Patients believing you can help them and having trust and confidence in you is half the battle. This starts in the first 60-90 seconds.
You can invest thousands and thousands of pounds on the latest hands-on treatment courses but if the patient does not believe deep down that you can help them, then these techniques may be of limited value.
Again, appreciate the power of pillar 1 to set the tone (in a friendly manner) for the session ahead but also an opportunity for you to instill confidence in the patient that they have made the right decision in choosing you and there is a clear path to follow to get them back to living their life pain-free.
Where They Are Now And Where They Want To Get To
One of the biggest mistakes I made early in my career in professional sport was assuming that the athlete knew what was going to happen over the coming months.
For example, they have just suffered a Grade 2 MCL or an ACL. Someone (maybe even you) will have told them it’s a 6 week or 6-month injury and most athletes will accept that.
But for a lot of athletes, the fear of the unknown can be a major block to getting back.
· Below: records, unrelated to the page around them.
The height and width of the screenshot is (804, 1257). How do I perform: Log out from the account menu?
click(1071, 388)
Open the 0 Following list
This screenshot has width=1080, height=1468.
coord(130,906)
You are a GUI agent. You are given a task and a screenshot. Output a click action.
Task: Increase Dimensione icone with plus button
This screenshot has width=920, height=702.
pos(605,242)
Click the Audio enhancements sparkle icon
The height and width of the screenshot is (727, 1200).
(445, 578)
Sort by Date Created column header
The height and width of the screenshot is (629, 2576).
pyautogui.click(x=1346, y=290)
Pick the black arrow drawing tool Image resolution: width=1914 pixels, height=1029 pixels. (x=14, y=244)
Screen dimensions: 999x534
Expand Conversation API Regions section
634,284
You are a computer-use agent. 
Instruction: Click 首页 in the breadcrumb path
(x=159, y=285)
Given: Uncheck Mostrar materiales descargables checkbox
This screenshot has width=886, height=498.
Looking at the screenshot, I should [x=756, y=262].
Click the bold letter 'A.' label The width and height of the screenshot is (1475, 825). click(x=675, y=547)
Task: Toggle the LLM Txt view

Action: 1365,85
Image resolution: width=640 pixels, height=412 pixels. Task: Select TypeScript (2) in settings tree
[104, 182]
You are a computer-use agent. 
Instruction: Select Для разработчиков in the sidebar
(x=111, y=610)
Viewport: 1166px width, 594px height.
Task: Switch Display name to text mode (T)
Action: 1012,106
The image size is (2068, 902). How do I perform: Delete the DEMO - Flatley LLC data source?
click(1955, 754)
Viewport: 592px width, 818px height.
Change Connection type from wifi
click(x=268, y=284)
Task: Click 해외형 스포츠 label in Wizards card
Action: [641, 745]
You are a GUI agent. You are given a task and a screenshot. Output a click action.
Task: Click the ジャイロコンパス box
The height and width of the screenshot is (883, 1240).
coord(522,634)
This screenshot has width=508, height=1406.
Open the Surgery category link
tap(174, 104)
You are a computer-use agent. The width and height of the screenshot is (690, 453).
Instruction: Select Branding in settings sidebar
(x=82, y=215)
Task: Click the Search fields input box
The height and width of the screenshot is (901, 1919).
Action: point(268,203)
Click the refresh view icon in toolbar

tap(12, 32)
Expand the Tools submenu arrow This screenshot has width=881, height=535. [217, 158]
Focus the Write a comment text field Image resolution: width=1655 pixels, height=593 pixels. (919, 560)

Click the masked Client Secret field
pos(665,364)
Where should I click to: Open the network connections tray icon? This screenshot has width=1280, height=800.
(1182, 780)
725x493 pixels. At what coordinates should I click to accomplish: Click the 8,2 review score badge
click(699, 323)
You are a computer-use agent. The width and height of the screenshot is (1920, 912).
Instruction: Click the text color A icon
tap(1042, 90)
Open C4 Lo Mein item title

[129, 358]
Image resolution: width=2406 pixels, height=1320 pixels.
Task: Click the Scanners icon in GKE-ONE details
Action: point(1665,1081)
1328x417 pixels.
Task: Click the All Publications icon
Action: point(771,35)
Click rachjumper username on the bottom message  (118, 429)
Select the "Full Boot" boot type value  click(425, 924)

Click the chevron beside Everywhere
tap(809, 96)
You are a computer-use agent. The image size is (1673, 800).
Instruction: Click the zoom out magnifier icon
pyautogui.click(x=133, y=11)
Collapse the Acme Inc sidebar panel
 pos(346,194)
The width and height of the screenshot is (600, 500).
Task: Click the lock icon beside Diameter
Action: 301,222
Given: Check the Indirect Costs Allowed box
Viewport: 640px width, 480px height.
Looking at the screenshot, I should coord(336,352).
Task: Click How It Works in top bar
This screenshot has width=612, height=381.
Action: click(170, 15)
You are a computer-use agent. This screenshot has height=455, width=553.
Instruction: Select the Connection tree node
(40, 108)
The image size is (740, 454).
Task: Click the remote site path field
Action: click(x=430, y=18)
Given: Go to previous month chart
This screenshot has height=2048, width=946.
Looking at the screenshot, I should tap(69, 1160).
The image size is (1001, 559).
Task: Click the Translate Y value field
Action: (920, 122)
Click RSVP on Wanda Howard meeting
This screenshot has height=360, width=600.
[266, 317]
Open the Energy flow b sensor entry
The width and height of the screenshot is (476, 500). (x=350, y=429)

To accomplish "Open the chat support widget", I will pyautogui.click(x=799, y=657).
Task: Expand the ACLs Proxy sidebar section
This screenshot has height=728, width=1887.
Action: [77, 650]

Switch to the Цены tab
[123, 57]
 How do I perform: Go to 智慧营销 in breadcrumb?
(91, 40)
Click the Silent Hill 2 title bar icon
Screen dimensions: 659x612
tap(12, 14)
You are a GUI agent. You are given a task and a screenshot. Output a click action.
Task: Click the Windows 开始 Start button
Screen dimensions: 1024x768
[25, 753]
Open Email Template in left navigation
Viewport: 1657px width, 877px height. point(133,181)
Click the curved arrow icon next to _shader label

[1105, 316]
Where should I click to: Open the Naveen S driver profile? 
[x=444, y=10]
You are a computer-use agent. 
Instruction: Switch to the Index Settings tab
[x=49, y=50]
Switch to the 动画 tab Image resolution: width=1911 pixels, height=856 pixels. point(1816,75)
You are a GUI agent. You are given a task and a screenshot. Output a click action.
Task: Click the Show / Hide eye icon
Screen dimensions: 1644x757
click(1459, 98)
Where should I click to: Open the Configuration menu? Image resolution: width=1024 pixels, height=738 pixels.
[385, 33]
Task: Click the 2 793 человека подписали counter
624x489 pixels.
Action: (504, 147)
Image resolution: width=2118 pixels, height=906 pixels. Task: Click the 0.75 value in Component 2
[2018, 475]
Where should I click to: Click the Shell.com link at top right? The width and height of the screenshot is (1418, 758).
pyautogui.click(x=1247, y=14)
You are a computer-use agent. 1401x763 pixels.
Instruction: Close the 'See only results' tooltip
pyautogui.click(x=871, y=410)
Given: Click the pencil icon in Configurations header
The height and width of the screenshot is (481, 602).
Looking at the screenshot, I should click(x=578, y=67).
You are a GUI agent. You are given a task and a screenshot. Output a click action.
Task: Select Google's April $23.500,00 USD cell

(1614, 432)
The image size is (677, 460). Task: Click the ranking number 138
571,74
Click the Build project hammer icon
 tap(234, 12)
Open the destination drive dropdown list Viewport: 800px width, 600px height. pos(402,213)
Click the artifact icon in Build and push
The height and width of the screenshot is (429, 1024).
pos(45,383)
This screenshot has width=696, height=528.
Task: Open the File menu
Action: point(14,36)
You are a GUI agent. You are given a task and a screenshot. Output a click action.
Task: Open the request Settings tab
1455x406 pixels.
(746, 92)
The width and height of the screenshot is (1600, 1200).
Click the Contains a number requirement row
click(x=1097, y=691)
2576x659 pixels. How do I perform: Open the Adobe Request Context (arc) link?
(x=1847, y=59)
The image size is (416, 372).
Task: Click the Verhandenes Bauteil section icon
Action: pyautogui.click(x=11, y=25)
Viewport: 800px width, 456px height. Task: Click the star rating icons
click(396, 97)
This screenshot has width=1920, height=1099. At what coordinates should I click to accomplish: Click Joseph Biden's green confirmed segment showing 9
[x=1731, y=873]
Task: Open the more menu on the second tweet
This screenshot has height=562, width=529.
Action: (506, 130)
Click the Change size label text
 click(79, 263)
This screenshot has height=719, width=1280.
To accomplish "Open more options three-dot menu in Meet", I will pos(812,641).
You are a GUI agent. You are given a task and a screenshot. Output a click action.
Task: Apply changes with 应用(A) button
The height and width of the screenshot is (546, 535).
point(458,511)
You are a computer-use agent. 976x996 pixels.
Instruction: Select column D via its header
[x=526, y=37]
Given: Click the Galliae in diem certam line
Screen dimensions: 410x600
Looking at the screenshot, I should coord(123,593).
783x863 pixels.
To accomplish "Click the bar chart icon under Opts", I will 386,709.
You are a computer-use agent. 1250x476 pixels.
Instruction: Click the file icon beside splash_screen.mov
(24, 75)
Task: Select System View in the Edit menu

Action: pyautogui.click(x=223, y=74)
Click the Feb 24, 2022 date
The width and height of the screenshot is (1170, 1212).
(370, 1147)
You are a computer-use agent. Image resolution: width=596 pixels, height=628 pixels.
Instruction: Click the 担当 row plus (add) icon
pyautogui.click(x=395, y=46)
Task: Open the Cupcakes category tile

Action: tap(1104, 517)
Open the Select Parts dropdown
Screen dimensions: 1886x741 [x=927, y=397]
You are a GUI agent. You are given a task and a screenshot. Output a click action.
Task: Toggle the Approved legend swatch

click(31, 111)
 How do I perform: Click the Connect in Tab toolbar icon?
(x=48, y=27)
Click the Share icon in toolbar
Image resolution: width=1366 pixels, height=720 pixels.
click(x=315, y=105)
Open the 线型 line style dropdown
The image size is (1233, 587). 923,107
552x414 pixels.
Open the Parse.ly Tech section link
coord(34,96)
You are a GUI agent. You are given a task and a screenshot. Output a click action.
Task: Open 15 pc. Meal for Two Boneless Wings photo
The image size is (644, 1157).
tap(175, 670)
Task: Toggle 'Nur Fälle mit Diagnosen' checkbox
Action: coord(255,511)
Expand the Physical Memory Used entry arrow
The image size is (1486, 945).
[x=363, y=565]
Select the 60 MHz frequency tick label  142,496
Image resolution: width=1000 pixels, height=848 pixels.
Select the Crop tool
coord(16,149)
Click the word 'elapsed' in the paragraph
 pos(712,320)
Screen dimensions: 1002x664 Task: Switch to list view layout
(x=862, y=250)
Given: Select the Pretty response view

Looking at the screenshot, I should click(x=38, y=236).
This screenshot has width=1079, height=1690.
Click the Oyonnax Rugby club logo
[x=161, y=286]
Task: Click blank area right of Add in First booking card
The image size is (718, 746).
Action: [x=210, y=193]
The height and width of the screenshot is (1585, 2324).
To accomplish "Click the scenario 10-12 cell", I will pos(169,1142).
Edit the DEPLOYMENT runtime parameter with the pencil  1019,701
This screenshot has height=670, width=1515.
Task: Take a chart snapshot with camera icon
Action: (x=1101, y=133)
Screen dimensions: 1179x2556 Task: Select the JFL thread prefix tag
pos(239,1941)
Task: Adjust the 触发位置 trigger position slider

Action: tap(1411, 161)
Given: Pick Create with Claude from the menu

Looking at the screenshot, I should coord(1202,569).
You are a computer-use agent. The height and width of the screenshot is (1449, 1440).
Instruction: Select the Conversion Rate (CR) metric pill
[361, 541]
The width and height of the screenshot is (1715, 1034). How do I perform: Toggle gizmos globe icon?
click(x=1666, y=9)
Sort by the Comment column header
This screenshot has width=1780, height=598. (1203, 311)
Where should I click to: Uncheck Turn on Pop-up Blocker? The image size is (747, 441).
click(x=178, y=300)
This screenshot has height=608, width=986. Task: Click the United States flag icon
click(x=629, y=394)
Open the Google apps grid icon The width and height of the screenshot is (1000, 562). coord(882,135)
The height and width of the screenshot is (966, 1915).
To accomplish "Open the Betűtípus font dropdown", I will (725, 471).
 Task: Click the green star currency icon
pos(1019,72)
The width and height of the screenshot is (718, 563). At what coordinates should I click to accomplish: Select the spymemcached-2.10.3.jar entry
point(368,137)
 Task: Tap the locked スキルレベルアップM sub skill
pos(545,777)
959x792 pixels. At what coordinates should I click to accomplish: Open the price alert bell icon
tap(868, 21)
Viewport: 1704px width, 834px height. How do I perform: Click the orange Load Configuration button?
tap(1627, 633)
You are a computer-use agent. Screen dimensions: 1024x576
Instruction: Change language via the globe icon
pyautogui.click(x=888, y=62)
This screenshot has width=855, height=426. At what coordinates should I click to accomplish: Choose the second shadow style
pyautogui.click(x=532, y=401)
They almost assume that in 6 months’ time they will wake up one morning and feel great and get back to training.
Taking the fear of the unknown away, giving the athlete a clear plan and understanding of what is involved is invaluable in helping them to be crystal clear on where they are going.
This serves two purposes, it allows the reticular activating system to selectively tune their attention into helpful things but also stops them from focusing on the injury or negative aspects of the injury.
Think of a persistent pain patient…
And you ask them what they want. Most will say something along the lines of ‘I just don’t want this pain anymore’…
But the problem is most patients are very good at knowing what they DON’T want but actually have no idea of what they DO want, and what that actually looks like.
And until you know this, how can you effectively create a bespoke treatment or rehab plan for them?
Again, food for some thought…
The problem is most patients are very good at knowing what they DON’T want but actually have no idea of what they DO want, and what that actually looks like so how can you design a treatment plan using pillar 4?
In The ProSport Academy ‘Go-To’ Therapist Mentorship, I teach a nice drill to extract this information. I learned it from one of the world’s top sports psychologist’s Karl Morris and hand’s down, spending the first session identifying what the patient actually does want have improved my results tenfold over the last 4 years.
I would encourage you to be crystal clear on what the patient wants before you even worry about putting an exercise on paper.